2.3    Berechnungen der freien Potenziale für weitere Biogasanlagen im Landkreis Oberhavel

Laut einer Studie des Ministerium für Ländliche Entwicklung, Umwelt und Verbraucherschutz des Landes Brandenburg (MLUV 2006), in der die Potenziale an verfügbarer Silage und anfallender Gülle (aus Rinder- und Schweinebetrieben) in allen Landkreisen Brandenburgs berechnet wurden, reicht das in Oberhavel vorhandene Potenzial aus, um ca. 26 Biogasanlagen a` 500 kWel zu betreiben. Hierbei geht man von einem Potenzial von 197.000 t Silage (Roggen- und Maissilage) und 332.409 m3 Gülle aus. Auf der Grundlage der Potenzial-berechnungen des MLUV ergeben sich damit für den Landkreis Oberhavel nach Abzug der bereits in Betrieb oder Planung befindlichen Anlagen noch freie Potenziale für 11 Anlagen  a` 500 kW.  Unter Berücksichtigung des Flächenbedarfs und des Gülleeinsatzes der bereits umgesetzten Anlagen würden hierfür ca. 3820 ha LN erforderlich sein (s. Tabelle 4). Der Flächenbedarf der weiteren Anlagen würde sich um ca. 500 ha reduzieren (auf ca. 3353 ha), wenn kein Getreidekorn, sondern nur Ganzpflanzensilage, wie in der Studie des MLUV kalkuliert wurde, eingesetzt wird. 

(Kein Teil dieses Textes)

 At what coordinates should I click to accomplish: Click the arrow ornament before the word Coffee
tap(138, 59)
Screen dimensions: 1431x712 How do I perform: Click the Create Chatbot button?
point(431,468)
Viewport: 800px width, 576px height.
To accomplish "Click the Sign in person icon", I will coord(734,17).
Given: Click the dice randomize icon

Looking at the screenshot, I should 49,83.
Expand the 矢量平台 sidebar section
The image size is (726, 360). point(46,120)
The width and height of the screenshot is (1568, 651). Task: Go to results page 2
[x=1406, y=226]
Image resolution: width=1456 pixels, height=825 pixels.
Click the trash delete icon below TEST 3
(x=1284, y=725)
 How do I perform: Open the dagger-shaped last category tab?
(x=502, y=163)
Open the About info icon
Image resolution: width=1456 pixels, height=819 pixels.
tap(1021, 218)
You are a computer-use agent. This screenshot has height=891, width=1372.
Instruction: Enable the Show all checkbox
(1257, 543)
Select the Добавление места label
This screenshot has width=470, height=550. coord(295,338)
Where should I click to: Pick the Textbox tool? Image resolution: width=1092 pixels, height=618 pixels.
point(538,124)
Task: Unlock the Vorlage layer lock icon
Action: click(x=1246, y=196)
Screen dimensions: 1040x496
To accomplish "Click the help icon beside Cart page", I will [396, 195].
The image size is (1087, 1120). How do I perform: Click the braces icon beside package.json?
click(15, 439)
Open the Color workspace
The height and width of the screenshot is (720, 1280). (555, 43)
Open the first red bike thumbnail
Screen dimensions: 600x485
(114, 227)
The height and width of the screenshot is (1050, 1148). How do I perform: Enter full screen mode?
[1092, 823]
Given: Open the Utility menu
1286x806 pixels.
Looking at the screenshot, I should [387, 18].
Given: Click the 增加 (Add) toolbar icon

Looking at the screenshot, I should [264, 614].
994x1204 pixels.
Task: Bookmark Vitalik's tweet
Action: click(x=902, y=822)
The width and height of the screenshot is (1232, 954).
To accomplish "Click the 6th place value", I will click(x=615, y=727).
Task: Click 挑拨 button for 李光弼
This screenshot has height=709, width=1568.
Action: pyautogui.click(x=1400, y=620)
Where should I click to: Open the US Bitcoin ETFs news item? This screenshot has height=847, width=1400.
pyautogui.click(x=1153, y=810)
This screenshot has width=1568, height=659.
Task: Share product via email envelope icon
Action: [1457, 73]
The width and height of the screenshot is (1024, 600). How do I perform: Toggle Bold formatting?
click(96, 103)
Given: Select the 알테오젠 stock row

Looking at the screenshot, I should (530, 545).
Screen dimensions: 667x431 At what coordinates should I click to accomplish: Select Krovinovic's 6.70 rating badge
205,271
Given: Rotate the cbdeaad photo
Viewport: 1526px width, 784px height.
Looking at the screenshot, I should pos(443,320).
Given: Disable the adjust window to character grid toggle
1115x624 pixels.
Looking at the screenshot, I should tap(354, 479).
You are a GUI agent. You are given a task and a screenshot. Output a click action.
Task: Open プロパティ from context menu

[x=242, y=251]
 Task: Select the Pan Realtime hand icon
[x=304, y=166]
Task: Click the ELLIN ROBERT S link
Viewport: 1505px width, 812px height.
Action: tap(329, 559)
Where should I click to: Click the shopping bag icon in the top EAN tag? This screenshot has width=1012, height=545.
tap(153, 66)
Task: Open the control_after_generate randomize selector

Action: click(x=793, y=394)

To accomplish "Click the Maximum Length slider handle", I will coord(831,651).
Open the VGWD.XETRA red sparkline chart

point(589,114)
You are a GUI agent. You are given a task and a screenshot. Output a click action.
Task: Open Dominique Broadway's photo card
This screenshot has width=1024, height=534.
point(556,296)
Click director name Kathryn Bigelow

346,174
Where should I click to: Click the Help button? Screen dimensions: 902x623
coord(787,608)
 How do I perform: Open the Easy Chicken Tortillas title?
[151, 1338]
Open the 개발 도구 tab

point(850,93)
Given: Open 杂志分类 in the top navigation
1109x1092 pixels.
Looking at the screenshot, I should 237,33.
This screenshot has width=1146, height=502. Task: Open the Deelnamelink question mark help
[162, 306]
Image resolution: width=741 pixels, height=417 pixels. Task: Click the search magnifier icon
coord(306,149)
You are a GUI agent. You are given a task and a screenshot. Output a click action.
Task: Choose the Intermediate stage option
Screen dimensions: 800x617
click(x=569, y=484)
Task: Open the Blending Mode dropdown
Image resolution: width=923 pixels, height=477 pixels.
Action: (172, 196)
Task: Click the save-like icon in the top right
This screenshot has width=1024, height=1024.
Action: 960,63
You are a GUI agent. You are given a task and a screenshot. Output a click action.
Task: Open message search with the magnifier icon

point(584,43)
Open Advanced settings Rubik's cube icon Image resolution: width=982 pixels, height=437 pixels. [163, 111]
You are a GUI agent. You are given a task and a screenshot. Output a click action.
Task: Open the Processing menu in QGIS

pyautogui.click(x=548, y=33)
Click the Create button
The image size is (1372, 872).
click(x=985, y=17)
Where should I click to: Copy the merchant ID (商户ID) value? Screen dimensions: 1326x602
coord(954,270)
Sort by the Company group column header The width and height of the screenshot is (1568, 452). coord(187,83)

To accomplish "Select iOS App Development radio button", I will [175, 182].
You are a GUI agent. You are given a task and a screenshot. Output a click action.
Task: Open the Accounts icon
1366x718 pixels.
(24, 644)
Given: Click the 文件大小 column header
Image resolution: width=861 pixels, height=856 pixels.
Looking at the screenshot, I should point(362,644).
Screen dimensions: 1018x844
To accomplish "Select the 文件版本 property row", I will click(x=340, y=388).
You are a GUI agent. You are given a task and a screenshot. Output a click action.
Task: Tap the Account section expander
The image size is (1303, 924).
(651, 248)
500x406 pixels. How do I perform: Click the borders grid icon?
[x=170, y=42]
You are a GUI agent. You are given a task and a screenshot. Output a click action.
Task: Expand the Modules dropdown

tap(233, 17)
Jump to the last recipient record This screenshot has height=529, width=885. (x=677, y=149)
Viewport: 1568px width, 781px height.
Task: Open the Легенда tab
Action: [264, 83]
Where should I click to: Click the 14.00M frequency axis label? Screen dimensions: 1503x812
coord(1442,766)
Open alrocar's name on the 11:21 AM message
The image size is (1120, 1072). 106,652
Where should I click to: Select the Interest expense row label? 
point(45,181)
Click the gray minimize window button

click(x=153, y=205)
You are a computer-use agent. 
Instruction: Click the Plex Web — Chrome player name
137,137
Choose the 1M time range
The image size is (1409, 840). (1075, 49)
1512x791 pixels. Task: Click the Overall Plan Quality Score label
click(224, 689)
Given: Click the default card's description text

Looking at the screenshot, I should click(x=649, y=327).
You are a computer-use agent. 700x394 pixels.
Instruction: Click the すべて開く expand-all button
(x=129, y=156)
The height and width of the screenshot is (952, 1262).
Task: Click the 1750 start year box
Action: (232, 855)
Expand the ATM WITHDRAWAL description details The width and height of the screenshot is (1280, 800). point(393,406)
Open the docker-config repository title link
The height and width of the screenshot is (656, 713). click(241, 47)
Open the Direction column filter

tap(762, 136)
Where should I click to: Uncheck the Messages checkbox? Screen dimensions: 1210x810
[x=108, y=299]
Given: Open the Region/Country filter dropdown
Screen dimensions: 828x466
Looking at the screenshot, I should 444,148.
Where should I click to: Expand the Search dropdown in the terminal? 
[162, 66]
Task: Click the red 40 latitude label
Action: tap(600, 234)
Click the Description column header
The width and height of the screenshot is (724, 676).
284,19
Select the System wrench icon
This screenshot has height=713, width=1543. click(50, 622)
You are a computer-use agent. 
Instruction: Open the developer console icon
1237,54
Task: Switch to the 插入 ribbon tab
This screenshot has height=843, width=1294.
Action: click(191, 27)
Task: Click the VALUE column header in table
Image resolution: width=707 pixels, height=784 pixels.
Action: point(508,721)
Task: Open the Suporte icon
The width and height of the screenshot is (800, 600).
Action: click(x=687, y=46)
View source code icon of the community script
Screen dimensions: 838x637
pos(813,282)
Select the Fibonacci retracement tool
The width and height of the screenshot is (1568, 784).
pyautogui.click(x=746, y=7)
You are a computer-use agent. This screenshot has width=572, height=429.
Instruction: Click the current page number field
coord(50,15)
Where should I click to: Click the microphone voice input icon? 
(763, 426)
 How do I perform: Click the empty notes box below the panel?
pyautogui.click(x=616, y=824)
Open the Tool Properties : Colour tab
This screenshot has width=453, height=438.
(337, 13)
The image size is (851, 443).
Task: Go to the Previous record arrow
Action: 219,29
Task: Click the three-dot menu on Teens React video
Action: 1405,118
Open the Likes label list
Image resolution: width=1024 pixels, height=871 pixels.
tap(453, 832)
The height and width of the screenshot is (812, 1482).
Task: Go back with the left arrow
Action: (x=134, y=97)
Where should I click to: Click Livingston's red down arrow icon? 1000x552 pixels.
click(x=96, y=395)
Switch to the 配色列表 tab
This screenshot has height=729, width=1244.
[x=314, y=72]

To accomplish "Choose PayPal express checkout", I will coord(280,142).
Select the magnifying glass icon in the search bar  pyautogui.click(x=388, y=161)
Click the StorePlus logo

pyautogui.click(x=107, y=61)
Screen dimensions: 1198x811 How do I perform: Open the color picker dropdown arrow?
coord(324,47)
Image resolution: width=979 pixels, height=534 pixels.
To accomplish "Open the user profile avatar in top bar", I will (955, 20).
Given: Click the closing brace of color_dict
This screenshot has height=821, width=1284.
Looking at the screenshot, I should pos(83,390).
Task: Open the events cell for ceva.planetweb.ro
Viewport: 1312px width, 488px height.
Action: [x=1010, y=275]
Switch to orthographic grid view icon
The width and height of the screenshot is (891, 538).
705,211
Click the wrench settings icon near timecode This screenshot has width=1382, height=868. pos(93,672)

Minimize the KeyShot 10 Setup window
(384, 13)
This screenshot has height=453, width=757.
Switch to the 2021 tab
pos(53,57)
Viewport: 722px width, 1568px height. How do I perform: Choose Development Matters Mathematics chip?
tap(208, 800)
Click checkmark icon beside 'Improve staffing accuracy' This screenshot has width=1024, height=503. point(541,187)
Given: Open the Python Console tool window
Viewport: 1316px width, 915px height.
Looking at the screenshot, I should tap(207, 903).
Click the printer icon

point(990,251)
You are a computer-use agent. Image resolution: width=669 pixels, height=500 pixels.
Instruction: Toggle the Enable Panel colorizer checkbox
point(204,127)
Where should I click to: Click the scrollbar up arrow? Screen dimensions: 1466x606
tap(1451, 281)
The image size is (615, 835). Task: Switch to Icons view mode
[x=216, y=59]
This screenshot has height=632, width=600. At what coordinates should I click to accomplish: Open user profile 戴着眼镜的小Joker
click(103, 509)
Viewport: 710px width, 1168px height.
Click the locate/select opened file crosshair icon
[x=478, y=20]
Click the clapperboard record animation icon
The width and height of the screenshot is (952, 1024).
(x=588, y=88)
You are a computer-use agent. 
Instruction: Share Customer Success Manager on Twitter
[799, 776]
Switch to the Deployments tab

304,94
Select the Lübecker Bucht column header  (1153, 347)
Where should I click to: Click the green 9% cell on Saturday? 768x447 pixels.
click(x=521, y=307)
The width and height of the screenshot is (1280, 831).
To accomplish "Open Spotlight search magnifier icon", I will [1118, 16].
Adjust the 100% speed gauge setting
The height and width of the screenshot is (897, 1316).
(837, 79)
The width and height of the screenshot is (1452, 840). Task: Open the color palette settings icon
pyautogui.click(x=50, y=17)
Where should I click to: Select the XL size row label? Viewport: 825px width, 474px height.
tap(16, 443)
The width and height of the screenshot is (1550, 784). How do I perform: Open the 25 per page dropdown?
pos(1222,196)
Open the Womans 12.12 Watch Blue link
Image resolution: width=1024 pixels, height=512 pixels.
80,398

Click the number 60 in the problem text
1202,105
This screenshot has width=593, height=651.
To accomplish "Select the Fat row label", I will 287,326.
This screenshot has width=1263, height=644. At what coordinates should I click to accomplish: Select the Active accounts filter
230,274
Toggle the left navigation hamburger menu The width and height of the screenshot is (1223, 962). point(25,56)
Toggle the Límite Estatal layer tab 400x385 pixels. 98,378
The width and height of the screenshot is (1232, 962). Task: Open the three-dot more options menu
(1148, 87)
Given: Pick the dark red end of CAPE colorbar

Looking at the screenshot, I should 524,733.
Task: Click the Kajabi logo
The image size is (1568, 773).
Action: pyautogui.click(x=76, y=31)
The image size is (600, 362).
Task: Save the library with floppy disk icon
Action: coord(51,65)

Erwähnenswert ist, das von dem vorhandenden Güllepotenzial zurzeit nur 23 %  (76.103 m3) vergoren werden.

 

Tabelle 4: Berechnungen der für weitere Biogasanlagen freien Potenziale an Flächen und Gülle

Durchschnittl. Anzahl Anlagen möglich lt. Studie des MLUV für LK Oberhavel (2006)

26 Anlagen (a 500 kW)

13.000

kW

 

Potenzial NAWARO

197.000

 

t FM

 

Potenzial  Gülle (Rind, Schwein)

332.409

 

t

 

 

 

 

 

 

 

Bereits umgesetzt bzw. in Planung

15

8.210

kW

 

durchschnittl. Größe

 

547

 

kW

 

Flächenbelegung (Mais, Getreide,GPS)

6.789

 

ha

 

Einsatz Tonnen NAWARO

105.960

 

t FM

 

Güllevergärung

 

76.103

 

m3=Tonnen

 

 

 

 

 

 

 

Freie Potenziale

 

 

 

 

 

Anlagen Anzahl und kW

11

4.790

kW

 

Nawaro

 

120.898

 

t FM

 

Gülle

 

256.307

 

m3=Tonnen

 

Flächenbedarf bei ca. 0,8 ha/kW

3.820

 

ha

 

2.4    Kartografische Darstellung der umgesetzten und freien Biogaspotenziale im Landkreis Oberhavel

 

Abbildung 3 zeigt eine Karte des Landkreises Oberhavel in der die Lage der bereits gebauten und in Planung befindlichen Biogasanlagen eingezeichnet ist. Um die Anlagen herum ist ein Radius von 3 km (2826 ha) gezogen, der in etwa den Einzugsbereich für Nawaros und Gülle kennzeichnet. Darüber hinaus sind die viehstarken Betriebe mit mehr als 500 Rindern und mehr als 1000 Schweinen in die Karte eingetragen. Die Anlagen, die farblich schwächer eingezeichnet sind und deren Radius durchbrochen skizziert ist, stellen potenzielle Standorte dar, die sich sowohl durch (potenziell) noch freie (nicht durch Biogasanlagen genutzte) landwirtschaftliche Flächen, als auch durch die Nähe zu Betrieben mit Wirtschaftsdüngern und darüber hinaus auch zu potenziellen Abnehmern der Wärme (Dörfer) auszeichnen.

 

 

 

Abbildung 3: Kartografische Darstellung der umgesetzten und evtl. noch freien Potenziale für weitere Biogasanlagen

3    Empfehlungen

3.1    Prüfung der Wärmekonzepte bestehender Biogasanlagen

 

Zunächst wird empfohlen, die Wärmenutzungskonzepte der bereits bestehenden Biogasanlagen auf Optimierungsmöglichkeiten zu überprüfen. Von den in Deutschland zur Zeit betriebenen Biogasanlagen ist bekannt, dass ein Großteil dieser Anlagen die im Gasverbrennungsprozess entstehende Wärme nur zu einem kleinen Anteil nutzt, nämlich für die Beheizung der Fermenter und evtl. noch für die Beheizung des Wohnhauses des Betreibers. Der größere Teil der Wärme wird bei vielen Anlagen nicht genutzt, womit ein großes Potential der in den Rohstoffen befindlichen Energie ungenutzt bleibt.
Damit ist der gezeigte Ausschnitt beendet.